Ausgangstext:
------------------------------------------------------------

Die Deutsche Kammerphilharmonie Bremen ist mit ihrem Beethoven-Zyklus zu Weltruhm gelangt. Seit Jahren begleitet sie Julia Baier mit ihrer Leica und zeigt sie in den großen Konzerthäusern der Welt, bei CD-Einspielungen, im Backstage-Bereich und bei ausgelassenen Ausflügen. Ein Gespräch über die Visualisierung von Musik mit Blick auf das Beethoven-Jahr 2020.

Wie kam es zu der Zusammenarbeit mit der Deutschen Kammerphilharmonie Bremen?
Die gemeinsame Geschichte begann im Jahr 2000. Damals studierte ich Fotografie an der Hochschule für Künste Bremen und das noch junge Orchester war auf der Suche nach einem neuen Fotografen. Bei einem Konzert am Strand von Bremerhaven, zu dem das Orchester meine Fotoklasse eingeladen hatte, nahm unserer Kooperation ihren Anfang: Das Orchester wählte mich als zukünftige Fotografin aus. Seitdem begleite ich Die Deutsche Kammerphilharmonie Bremen auf alle großen Bühnen der Welt, denn mit ihren radikal neuen Interpretationen klassischer Werke hat sie sich einen Platz an der Spitze in der Klassikwelt erspielt. 2020 feiern wir also unser 20-jähriges Jubiläum!

Wie gern lassen sich Musiker überhaupt fotografieren?
Durch die langjährige Zusammenarbeit ist ein Vertrauensverhältnis entstanden, das die wichtigste Grundlage für meine Bilder ist. Über all die Jahre kenne ich jedes Mitglied des Orchesters, die Abläufe und die Anforderungen an mich sehr gut. Jede Tour und jedes Konzert ist eine besondere Situation, in der den Musikern Höchstleistungen abverlangt werden. Dementsprechend muss ich mich mit viel Fingerspitzengefühl in die Abläufe und als stille Beobachterin in das große Ganze einfügen. Das gelingt nur, weil mich die Musiker so gut kennen und meine Aufnahmen schätzen. Wann immer wir gemeinsam unterwegs sind, kommt bei mir das Gefühl auf, Teil der Orchesterfamilie zu werden, was mich unglaublich glücklich macht. Als Fotografin bin ich ja oft eine allein reisende Einzelkämpferin, sodass ich diese Gruppenunternehmung als Highlight in meinem Leben als Fotografin empfinde.

Wie haben die Musiker auf Sie und Ihre Kamera reagiert?

------------------------------------------------------------

(Datensatzzeilen)
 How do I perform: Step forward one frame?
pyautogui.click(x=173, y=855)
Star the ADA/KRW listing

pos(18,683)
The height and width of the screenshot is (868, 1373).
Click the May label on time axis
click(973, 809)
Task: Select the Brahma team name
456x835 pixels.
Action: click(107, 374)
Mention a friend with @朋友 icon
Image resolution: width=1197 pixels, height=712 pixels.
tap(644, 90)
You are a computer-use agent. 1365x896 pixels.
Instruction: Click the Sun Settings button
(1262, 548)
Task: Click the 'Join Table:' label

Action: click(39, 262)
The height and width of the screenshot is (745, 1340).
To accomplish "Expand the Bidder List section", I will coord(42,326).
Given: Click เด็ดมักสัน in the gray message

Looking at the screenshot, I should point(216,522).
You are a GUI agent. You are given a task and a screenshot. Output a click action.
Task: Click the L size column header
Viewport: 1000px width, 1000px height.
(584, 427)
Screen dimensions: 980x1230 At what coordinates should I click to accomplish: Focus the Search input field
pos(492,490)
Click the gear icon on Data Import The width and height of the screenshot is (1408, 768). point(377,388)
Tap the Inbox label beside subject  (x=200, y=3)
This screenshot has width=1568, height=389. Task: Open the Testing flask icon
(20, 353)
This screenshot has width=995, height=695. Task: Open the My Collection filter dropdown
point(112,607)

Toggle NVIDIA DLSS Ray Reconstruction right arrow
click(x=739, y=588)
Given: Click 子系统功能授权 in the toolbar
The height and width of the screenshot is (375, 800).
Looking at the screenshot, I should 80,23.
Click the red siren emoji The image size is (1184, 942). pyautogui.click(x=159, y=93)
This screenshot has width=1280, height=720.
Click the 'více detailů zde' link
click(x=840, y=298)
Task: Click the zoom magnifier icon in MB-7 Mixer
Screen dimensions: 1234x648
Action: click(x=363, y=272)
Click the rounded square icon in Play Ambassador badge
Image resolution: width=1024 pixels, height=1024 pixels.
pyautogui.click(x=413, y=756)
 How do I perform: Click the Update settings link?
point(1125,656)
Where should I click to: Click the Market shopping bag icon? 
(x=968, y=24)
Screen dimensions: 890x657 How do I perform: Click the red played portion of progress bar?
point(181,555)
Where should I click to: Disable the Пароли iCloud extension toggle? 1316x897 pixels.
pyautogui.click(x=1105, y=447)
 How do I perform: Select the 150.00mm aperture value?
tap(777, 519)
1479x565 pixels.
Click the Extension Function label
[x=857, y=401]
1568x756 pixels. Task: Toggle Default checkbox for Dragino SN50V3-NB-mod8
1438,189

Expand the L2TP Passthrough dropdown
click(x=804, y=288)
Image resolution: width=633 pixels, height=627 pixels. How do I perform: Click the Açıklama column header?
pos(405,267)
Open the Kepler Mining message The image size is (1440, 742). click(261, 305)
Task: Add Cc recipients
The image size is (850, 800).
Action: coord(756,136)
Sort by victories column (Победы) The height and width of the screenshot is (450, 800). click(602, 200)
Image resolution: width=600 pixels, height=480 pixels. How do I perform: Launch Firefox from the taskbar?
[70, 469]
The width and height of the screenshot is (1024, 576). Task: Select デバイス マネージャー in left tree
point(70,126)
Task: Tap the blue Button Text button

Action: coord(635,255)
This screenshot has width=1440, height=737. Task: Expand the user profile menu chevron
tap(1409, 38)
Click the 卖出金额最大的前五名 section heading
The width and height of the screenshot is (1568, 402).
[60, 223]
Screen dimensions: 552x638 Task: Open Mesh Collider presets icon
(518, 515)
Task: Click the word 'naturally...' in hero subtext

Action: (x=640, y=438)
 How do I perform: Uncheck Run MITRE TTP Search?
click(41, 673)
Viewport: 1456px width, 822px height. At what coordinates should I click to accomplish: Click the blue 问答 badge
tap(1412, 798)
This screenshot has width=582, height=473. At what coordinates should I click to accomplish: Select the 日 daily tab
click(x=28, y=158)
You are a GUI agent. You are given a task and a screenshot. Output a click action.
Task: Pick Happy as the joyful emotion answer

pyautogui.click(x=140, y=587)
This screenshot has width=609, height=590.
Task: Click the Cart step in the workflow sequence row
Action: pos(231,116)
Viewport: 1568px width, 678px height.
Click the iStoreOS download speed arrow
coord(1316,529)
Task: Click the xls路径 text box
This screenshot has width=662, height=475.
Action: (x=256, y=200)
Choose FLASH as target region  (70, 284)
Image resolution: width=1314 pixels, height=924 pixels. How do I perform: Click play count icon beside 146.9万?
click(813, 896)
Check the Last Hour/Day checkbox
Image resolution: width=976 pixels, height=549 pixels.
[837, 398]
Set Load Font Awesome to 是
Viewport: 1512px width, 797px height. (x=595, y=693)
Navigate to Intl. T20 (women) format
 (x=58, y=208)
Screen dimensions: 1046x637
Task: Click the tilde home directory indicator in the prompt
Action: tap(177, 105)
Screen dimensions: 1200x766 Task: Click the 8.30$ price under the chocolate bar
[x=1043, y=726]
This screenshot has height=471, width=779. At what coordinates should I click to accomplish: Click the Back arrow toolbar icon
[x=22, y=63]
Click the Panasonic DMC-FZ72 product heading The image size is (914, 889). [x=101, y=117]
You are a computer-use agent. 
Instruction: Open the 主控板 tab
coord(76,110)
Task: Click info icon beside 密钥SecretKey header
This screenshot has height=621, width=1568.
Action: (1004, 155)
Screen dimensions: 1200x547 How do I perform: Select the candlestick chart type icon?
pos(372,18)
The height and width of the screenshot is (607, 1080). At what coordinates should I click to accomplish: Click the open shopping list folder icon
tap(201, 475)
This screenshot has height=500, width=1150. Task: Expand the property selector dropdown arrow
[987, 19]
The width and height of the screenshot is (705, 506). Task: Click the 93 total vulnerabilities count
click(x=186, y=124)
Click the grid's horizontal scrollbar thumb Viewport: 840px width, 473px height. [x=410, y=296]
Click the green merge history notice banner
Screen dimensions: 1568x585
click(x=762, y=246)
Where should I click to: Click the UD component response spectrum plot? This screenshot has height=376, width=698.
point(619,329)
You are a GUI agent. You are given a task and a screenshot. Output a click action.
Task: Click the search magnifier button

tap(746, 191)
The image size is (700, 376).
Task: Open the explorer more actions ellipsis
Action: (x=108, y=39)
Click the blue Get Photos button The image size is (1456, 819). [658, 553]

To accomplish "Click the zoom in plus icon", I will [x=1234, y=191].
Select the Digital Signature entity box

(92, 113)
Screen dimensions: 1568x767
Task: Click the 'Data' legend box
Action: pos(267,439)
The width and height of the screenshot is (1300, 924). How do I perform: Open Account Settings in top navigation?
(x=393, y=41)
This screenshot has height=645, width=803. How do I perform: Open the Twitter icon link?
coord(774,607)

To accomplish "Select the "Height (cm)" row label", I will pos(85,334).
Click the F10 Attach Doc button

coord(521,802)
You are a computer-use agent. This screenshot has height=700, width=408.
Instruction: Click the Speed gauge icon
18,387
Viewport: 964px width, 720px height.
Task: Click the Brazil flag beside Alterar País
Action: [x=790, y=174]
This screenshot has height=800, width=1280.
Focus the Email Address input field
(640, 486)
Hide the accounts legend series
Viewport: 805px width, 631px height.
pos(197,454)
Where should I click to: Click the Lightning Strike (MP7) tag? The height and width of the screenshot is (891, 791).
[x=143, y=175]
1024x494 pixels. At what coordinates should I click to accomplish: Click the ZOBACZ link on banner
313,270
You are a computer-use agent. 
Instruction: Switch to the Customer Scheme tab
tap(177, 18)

------------------------------------------------------------

Aufgaben:
[1] Passen die Aussagen (a), (b) und (c) zum Interview? Antworte bei jeder mit Ja oder Nein und führe die entscheidenden Worte aus dem Interview wörtlich an.
(a) Die Zusammenarbeit mit dem Orchester begann im Jahr 2000.
(b) Das Konzert, bei dem die Zusammenarbeit anfing, fand in einem Konzerthaus statt.
(c) Als Fotografin ist sie meistens mit einer Gruppe unterwegs.
[2] Gib den Abschnitt des Interviews von „Durch die langjährige“ bis einschließlich „als Fotografin empfinde.“ wortgetreu aus.
Die Datensätze haben damit nichts zu tun.

Die Antworten:
[1]
(a) Ja: „Die gemeinsame Geschichte begann im Jahr 2000.“
(b) Nein: „Bei einem Konzert am Strand von Bremerhaven“
(c) Nein: „Als Fotografin bin ich ja oft eine allein reisende Einzelkämpferin“

[2]
Durch die langjährige Zusammenarbeit ist ein Vertrauensverhältnis entstanden, das die wichtigste Grundlage für meine Bilder ist. Über all die Jahre kenne ich jedes Mitglied des Orchesters, die Abläufe und die Anforderungen an mich sehr gut. Jede Tour und jedes Konzert ist eine besondere Situation, in der den Musikern Höchstleistungen abverlangt werden. Dementsprechend muss ich mich mit viel Fingerspitzengefühl in die Abläufe und als stille Beobachterin in das große Ganze einfügen. Das gelingt nur, weil mich die Musiker so gut kennen und meine Aufnahmen schätzen. Wann immer wir gemeinsam unterwegs sind, kommt bei mir das Gefühl auf, Teil der Orchesterfamilie zu werden, was mich unglaublich glücklich macht. Als Fotografin bin ich ja oft eine allein reisende Einzelkämpferin, sodass ich diese Gruppenunternehmung als Highlight in meinem Leben als Fotografin empfinde.